Tuesday, February 02, 2021


2024 steps. Distinctly dim. The weather was unattractive, but at least there was cloud cover all day.


12 scallops done, along the edging of the third side of Gudrun’s hap. I am working on a plan of blocking the finished shawl on the double bed after all. I think perhaps it could be done. I would have to crawl around on the bed for one side, but that’s not impossible, and I know I could get from there to the floor successfully.

Speaking of which, my falls alarm went off at 7:15 this morning. They ring me, when that happens, and if I don't answer, they come. The woman who phoned said that the call had come from the pendant I wear around my neck. It was on the chair beside the bed. It must have been Paradox, agitating for her breakfast, although I wasn't aware of her anywhere near the chair. Or a poltergeist.


Norah Gaughan’s new book much enjoyed. I first met travelling stitch at Camp Stitches ’99, when I did a class with Candace Strick. Goodness, how long ago! She told us about the German pattern collections which Meg now sells. Perhaps tomorrow I’ll get them down and look again. I am greatly taken by Gaughan’s design called “Sketch”, No. 115, which gives the effect of broken shards. It involves travelling on both sides of the fabric which I gather is not easy at all. It would have to be done in the round. A hat? There are garment patterns at the end of the book. The author invites you to swap stitch patterns in and out.
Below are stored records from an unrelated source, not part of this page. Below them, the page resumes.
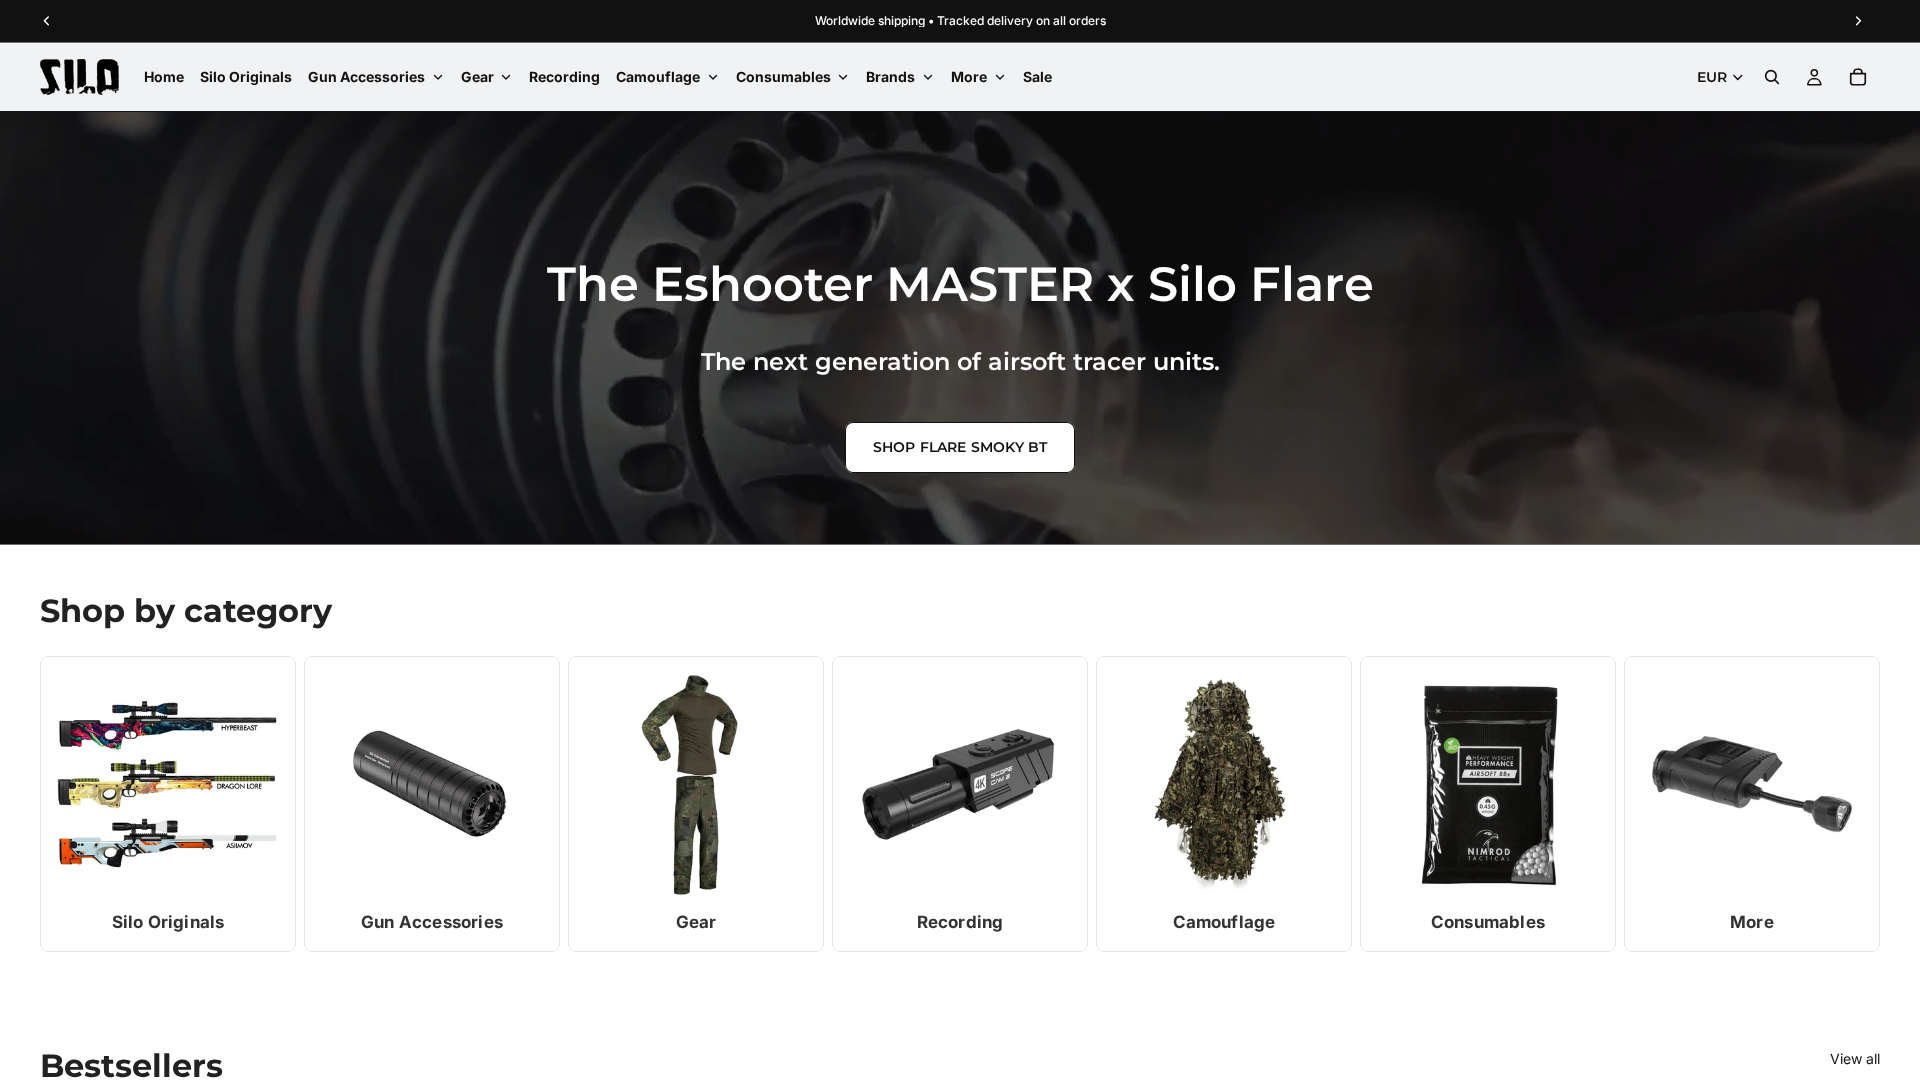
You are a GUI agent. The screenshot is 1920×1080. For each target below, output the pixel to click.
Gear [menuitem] (477, 76)
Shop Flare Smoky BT (960, 447)
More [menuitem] (969, 76)
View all (1855, 1058)
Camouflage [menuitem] (658, 76)
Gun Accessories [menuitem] (366, 76)
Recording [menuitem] (564, 76)
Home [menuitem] (164, 76)
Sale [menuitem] (1037, 76)
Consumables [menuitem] (783, 76)
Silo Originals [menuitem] (246, 76)
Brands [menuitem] (890, 76)
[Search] (1772, 77)
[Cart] (1858, 77)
I’ve gone on with “A Perfect Spy”. It’s not so much gloom as a sense of un-ease, but it turns out to be un-put-down-able. It’s very hard to believe that I’ve read it. I remember the first chapter fairly distinctly; after that, nothing.


A sort-of autobiography of Madhur Jaffrey is being broadcast this week. I’m not sure whether it derives from an actual book. I heard the first installment last night. She and I share a birthday – not just day and month; Helen’s husband David and I have that much in common – but year as well. To my delight, the whole birthday was announced on the radio last night.


  1. I am far too lazy a knitter to either twist or cable on both sides, no matter now nice it looks. Unless, as you say, it is worked in the round. I will look at the pictures in NG’s book for a good long while and admire her genius. I designed a cowl with a sort of two color traveling stitch, that’s about as complex as I go. Jean did you see how much snow they got in NJ? My sister in Morristown said nearly 30 inches!!

    1. Anonymous10:12 PM

      I made that cowl! It is coming in very handy! Not just because of the cold weather this year, but I did it as an ImPeachMint Resistance cowl.

      Even without a secret meaning, it is a wonderful pattern!

      Beverly in NJ

  2. I'm just trying some patterns from "The Japanese stitch Bible". i like looking at the lace patterns on the page but anything that involves purling through the back loop is a no for me so I'm sticking with the simpler ones for now.

  3. Anonymous10:31 AM

    I came across a beautiful hat done all in traveling stitches in a mostly basic knitting book I had bought years ago. Written out row by row. I always intended to tackle it one day. Then in a move it got left behind. Don't even remember the name of the book. Probably just as well. I am in the midst of wrestling with a simple cardigan in a too-expensive-to-ignore beautiful cotton bought, innocent of cotton's Issues, years ago. Which is why my comment sprung to mind when Mary Lou described her twisted stitch ordeal. I do believe combat terms are entirely appropriate in knitting. Chloe

    1. Anonymous5:11 PM

      "I do believe combat terms are entirely appropriate in knitting". Priceless! And so true.